Couples undergoing in vitro fertilization for infertility often face an excruciating choice: Should they have two or possibly three embryos implanted and run the risk of having twins or triplets, or should they have a single embryo implanted with the greater likelihood that no pregnancy will be achieved at all?

Previously, doctors used age as a way to calculate the likelihood of multiple births, but a new formula that considers multiple factors beyond age — developed using data from the fertility center Boston IVF — is far more reliable and could ultimately reduce multiple births resulting from IVF procedures, according to a study published Monday in the journal Fertility and Sterility.

The model plugs in several variables that determine the viability of an embryo, including a woman’s age, her body mass index, and levels of reproductive hormones.

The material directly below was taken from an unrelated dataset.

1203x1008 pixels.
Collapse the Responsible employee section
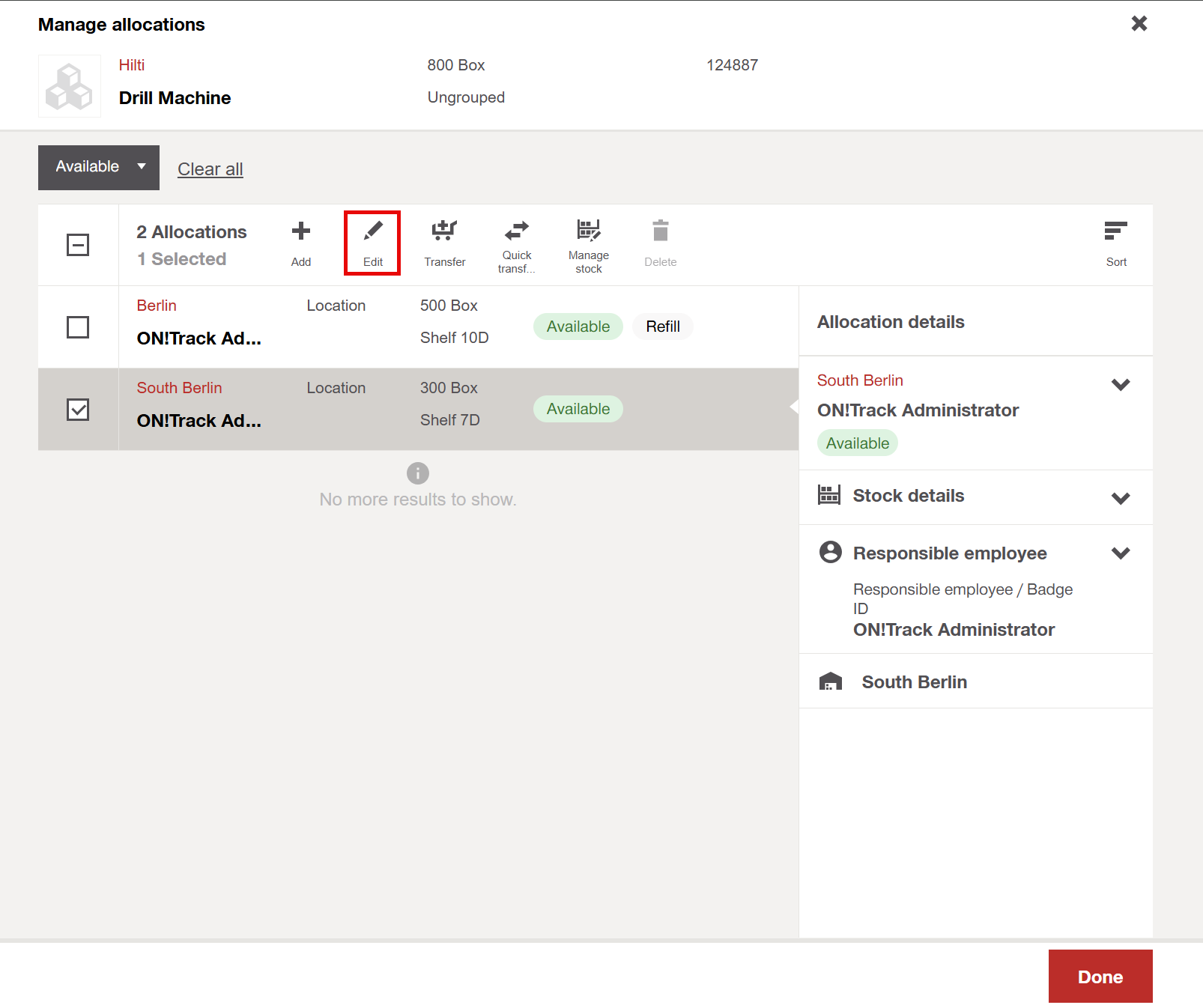tap(1120, 553)
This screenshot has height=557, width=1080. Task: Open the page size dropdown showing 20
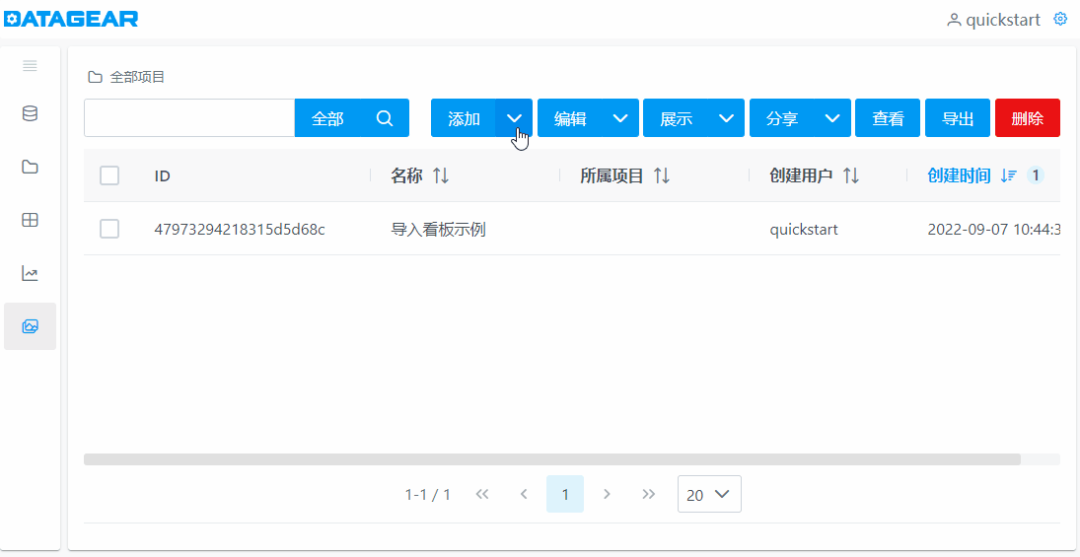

It also considers a man’s sperm count and the quality of the embryos produced in a petri dish for transfer into a woman’s womb.

Developed using data from nearly 37,000 IVF treatment cycles conducted at Boston IVF from 2000 to 2009, the new test calculates the probability that a woman will wind up giving birth to twins if she has more than one embryo implanted.

If a woman’s risk of having multiples was as high as 30 or 40 percent, doctors might be reluctant to transfer more than one embryo, said study co-author Dr. Alan Penzias, a reproductive endocrinologist at Boston IVF. “But what is the level above which the risk is too high to transfer two embryos? We haven’t come up with that yet.”

Regardless, the decision will largely rest in the couple’s hands and how comfortable they are with the possibility of raising twins — or how concerned about having a failed pregnancy. Boston IVF plans to start offering the predictor tool, called IVFsingle, to patients within the next few months, Penzias said. The clinic hasn’t yet calculated how much it will cost or how it will be factored into the state’s mandated insurance coverage for IVF procedures, he added.

Penzias will soon become a paid member of the advisory board of Univfy, the California company that developed the risk prediction tool.

Other fertility clinics in the region could, if they deem the test worthy, start offering IVFsingle in their own clinics, though that would likely require them to set aside about $2,500 in costs to run their own clinic’s data through the model in order to get more accurate predictions; the test weighs certain factors, like age or body mass index, based on the population that comes into the clinic to make its predictions for individual patients.

The ultimate goal, Penzias said, is to decrease the rate of multiple births that result from IVF procedures. More than 30 percent of IVF-assisted births nationwide result in twins and, more rarely, triplets, compared to just 1 to 2 percent of births that occur without the use of reproductive technologies.